4. Who is responsible?

Both the LTTE’s top leadership (the now-dead Velupillai Prabhakaran) and the Government’s top leadership (incluing, inter alia, President Mahinda Rajapaksa, former Army Commander Gen. Sarath Fonseka, Ministry to the Secretary of Defence Col. Gotabhaya Rajapaksa).

5. But was is genocide?

No. Whilst those who were killed during the final phases of the war were almost exclusively Tamil, it was not an attempt at genocide (which has a strict definition: the deliberate and systematic destruction, in whole or in part, of an ethnic, racial, religious, or national group).

6. Is there a need for a war crimes probe?

Yes, for two reasons. First, those who are responsible for the deaths of civilians should be brought to justice, because they went ahead knowing very well that non-combatants were being killed. Second, and the more important one, is that many men, women and children in the North have people termed “missing”. The “missing” are either those who have been abducted by government or para-military groups, or those who were killed during the war who are now buried in mass graves in some areas in the North. If you’ve lost someone, a grave – a place to mourn that loss – is a necessity. That’s how you heal wounds, not by ignoring and lying about it.

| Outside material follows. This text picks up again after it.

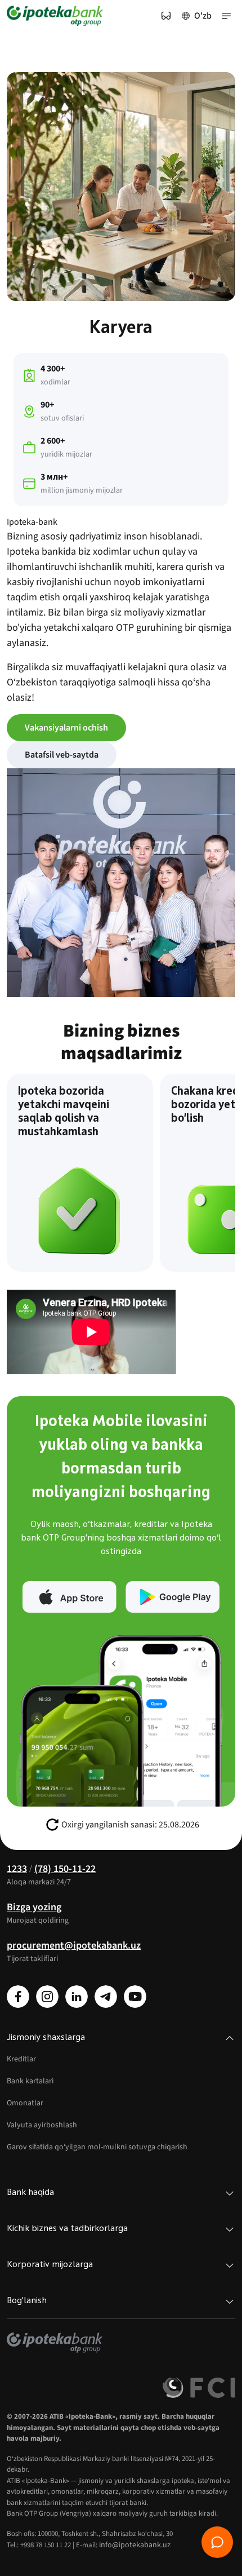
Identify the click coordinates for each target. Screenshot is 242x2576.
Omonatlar (25, 2103)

7. Will there be a war crimes probe?

Unlikely, but possible. Sri Lanka is backed by China due to strategic interests, and China has a veto at the Security Council. Plus if a war crimes tribunal is to be set up five years after, that would be unprecedentedly “swift,” because international justice works really slowly. Plus, it’s quite expensive.

8. What’s the role that the United States is playing?

The US has tabled a resolution at the Human Rights Council, calling for the Office of the High Commissioner to investigate alleged violations and abuses of human rights and related crimes by both parties in Sri Lanka.